Energy-Efficient Machine Learning and Applications
Evgeni Gousev
Senior Director
Qualcomm AI Research, Qualcomm Technologies, Inc.
Chairman, Board of Directors
tinyML Foundation
Recent progress in computing hardware, machine learning algorithms, and networks, as well as the availability of large datasets for model training, have created a strong momentum in development and deployment of game-changing AI applications. Intelligent devices with human-like senses have enabled a variety of new use cases and applications, transforming the way we interact with each other and our surroundings. Dedicated hardware becomes tiny and very energy efficient (with mW or less power consumption), algorithms and models smaller (down to 10s of kB of memory requirements), and software lighter. This enormous technology wave and fast-growing ecosystem create a strong momentum toward new applications and business opportunities.

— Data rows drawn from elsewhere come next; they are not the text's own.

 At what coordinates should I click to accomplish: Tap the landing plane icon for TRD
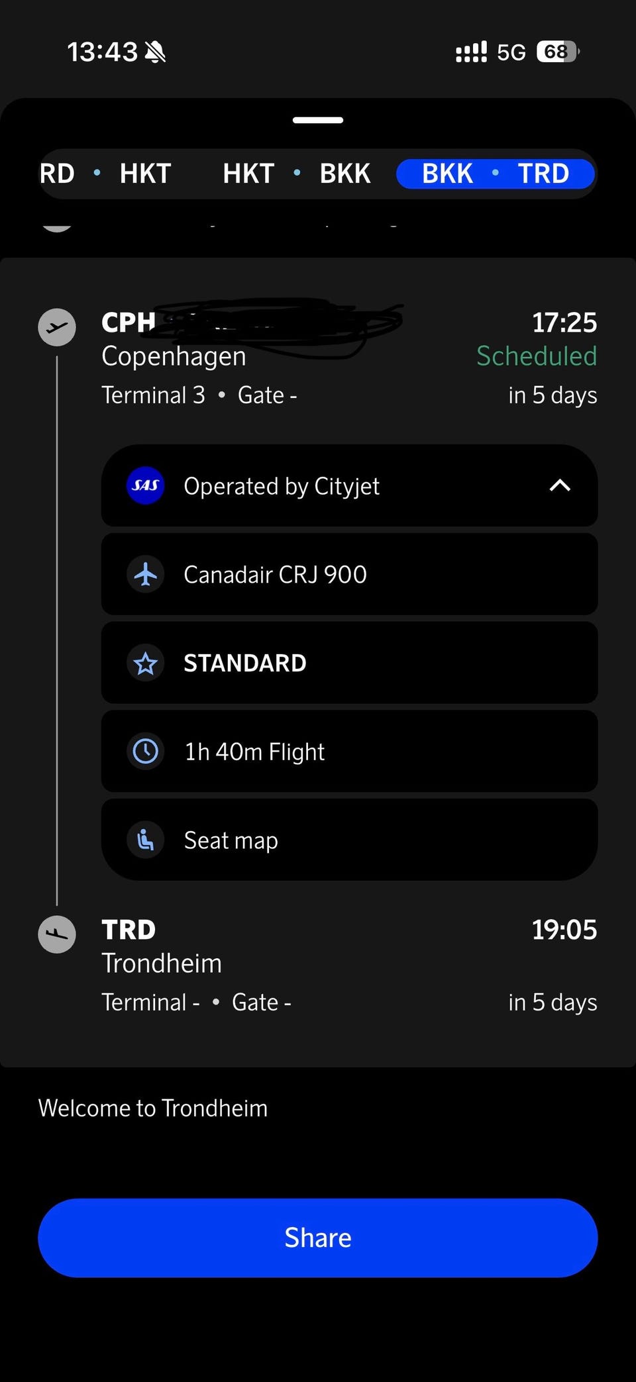(57, 934)
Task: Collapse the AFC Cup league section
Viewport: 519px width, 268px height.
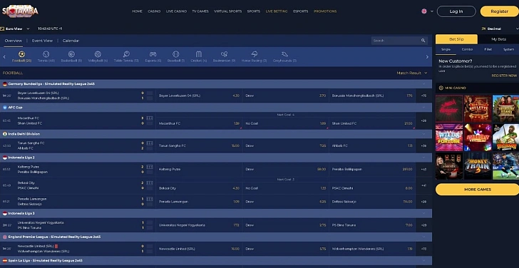Action: tap(423, 108)
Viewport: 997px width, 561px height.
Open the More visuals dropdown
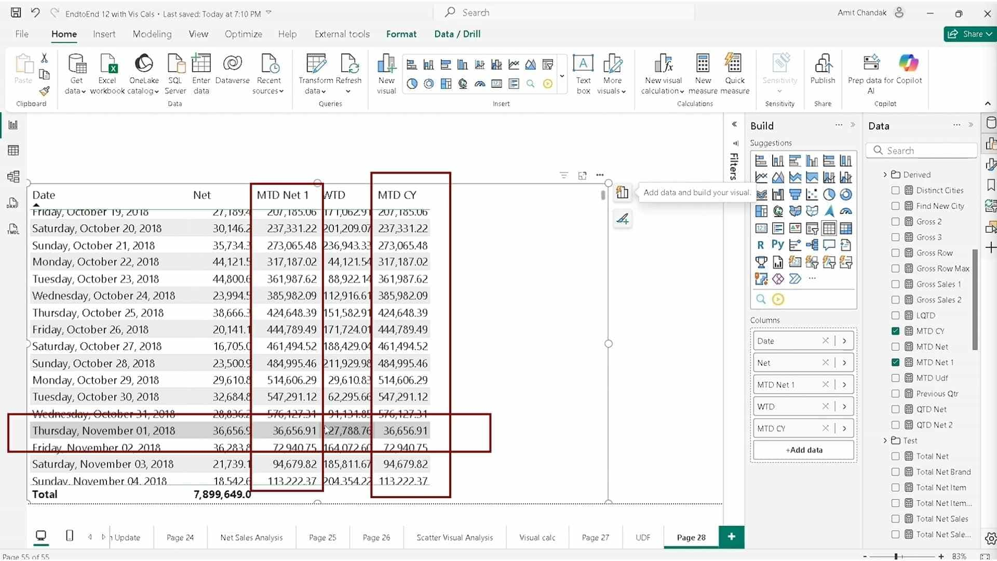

On the other side of the physical world spectrum, sensors are becoming more sophisticated, able to sense a variety of modalities (vision, sound, environmental, motion/vibrations, etc.) and are being deployed in billions. This presentation will review the state-of-the-art in energy-efficient machine learning (including hardware, algorithmic, and software framework aspects), describe some examples of technologies and products, and illustrate use cases (including some display power-saving use cases). We will highlight Always-on Computer Vision, technology and product pioneered by Qualcomm, which combines innovations in the system architecture, ultra-low power designs, and dedicated hardware for CV algorithms running at the “edge.” With low end-to-end power consumption (less than 1 mW), tiny form factor, and low cost, always-on computer vision modules can be integrated into a wide range of battery- and line-powered devices (IoT, mobile/laptop, VR/AR, automotive, etc.), performing object detection, feature recognition, change/motion detection, and other applications.
Evgeni Gousev is a senior director of Qualcomm AI Research. He leads Qualcomm’s R&D organization in the Bay area and is also responsible for developing ultra-low-power embedded computing platforms, including always-on machine vision. He serves as the chairman of the voard of directors of tinyML Foundation (www.tinyML.org), a non-profit organization of more than 14k professionals in 37 countries worldwide. The foundation is focused on supporting and nurturing the fast-growing branch of ultra-low-power machine learning technologies and approaches dealing with machine intelligence at the very edge. Evgeni joined Qualcomm in 2005 and led technology R&D in the MEMS Research and Innovation Center, commercializing mirasol display technology. He earned a PhD in solid-state physics and an MS in applied physics. After graduation, Gousev joined Rutgers University, first as a postdoctoral fellow and then as a research assistant professor. While at Rutgers, he performed fundamental research in the area of advanced gate dielectric for CMOS devices, which, a decade later, became industry-wide standards. In 1997, he was a visiting professor with the Center for Nanodevices and Systems, Hiroshima University, Japan. Shortly after, he joined IBM, where he led projects in the field of advanced silicon technologies at the Semiconductor Research and Development Center in East Fishkill and T.J. Watson Research Center in Yorktown Heights, NY. He has co-edited 26 books and published more than 166 papers (with over 11k citations and h-index of 49: Google Scholar). He is a holder of more than 100 issued and filed patents. Gousev is a member of several professional boards, committees, panels, and societies. In 2020, he was inducted into the “Hall of Fame” of SEMI MEMS and Sensors Industry Group.